Le 09 mars 2005

Mises à pied imminentes chez le radiodiffuseur public de l'Ontario

La Guilde canadienne des médias | Le Local 30213 de TNG Canada

Jusqu'à dix postes de la Guilde canadienne des médias seront éliminés à TVOntario à la suite de la mise en vigueur du plan budgétaire du radiodiffuseur public pour l'exercice financier de 2005-06.

Le gouvernement de l'Ontario est le propriétaire et gestionnaire de TVOntario. Bien qu'il ne s'agit pas d'une compression des revenus de la part du gouvernement, une grande partie de ceux-ci est maintenant destinée à plusieurs initiatives éducatives au détriment de la programmation télévisuelle. TVOntario aurait à combler un déficit de 4,7 millions de dollars.

Deux séries d'émissions seront annulées, soit «Imprint», une émission de longue date qui s'est méritée plusieurs prix, et «Second Opinion», une série au sujet de la santé. D'autres séries à TVO et tfo subiront elles aussi des compressions budgétaires.

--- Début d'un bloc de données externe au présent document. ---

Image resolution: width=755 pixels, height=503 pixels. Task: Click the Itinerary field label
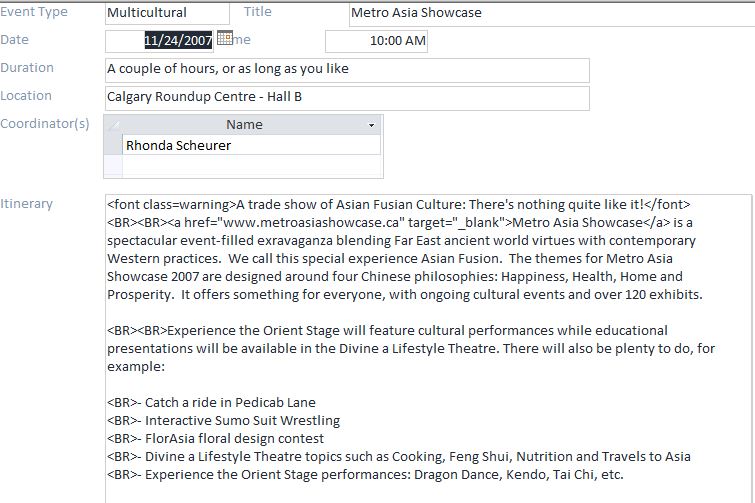[26, 204]
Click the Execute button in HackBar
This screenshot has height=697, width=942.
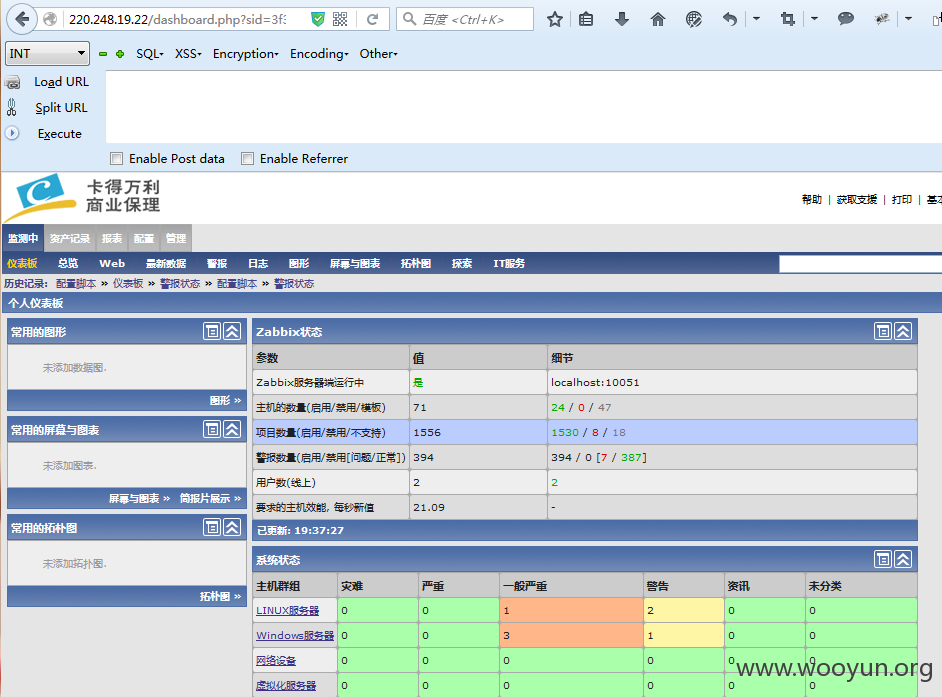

«La direction a affirmé que sa priorité pour cette année est d'augmenter les revenus. Cependant, notre rendement de réalisation d'émissions sera réduit,» commente Carol Burtin Fripp, la présidente de la sous-section tfo de la Guilde.

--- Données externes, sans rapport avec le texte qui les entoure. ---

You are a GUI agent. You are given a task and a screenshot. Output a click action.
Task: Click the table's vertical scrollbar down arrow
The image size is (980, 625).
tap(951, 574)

Selon la direction, dix postes de la Guilde seront impliqués. Elle vise à réduire le nombre total d'effectifs, membres de la Guilde et autres, par 8 pour cent, soit 40 postes, d'ici la fin de l'exercice 2005-06.

La Guilde suit de très près le processus pour assurer que les droits de nos membres sont respectés. «Nous nous inquiétons que certains individus plutôt que certains postes semblent être ciblés par les mises à pied», dit Keith Maskell, agent administratif de la Guilde.

La convention collective entre la Guilde et TVOntario possède des dispositions qui doivent être respectées lors de la réduction des effectifs. S'il faut absolument éliminer des postes, nous cherchons à ce que le processus soit juste et objectif, et qu'il ne soit pas utilisé afin de se débarrasser d'employés en particulier.

(Cet article a tout d'abord été publié sur le site Web de la Guilde canadienne des médias.)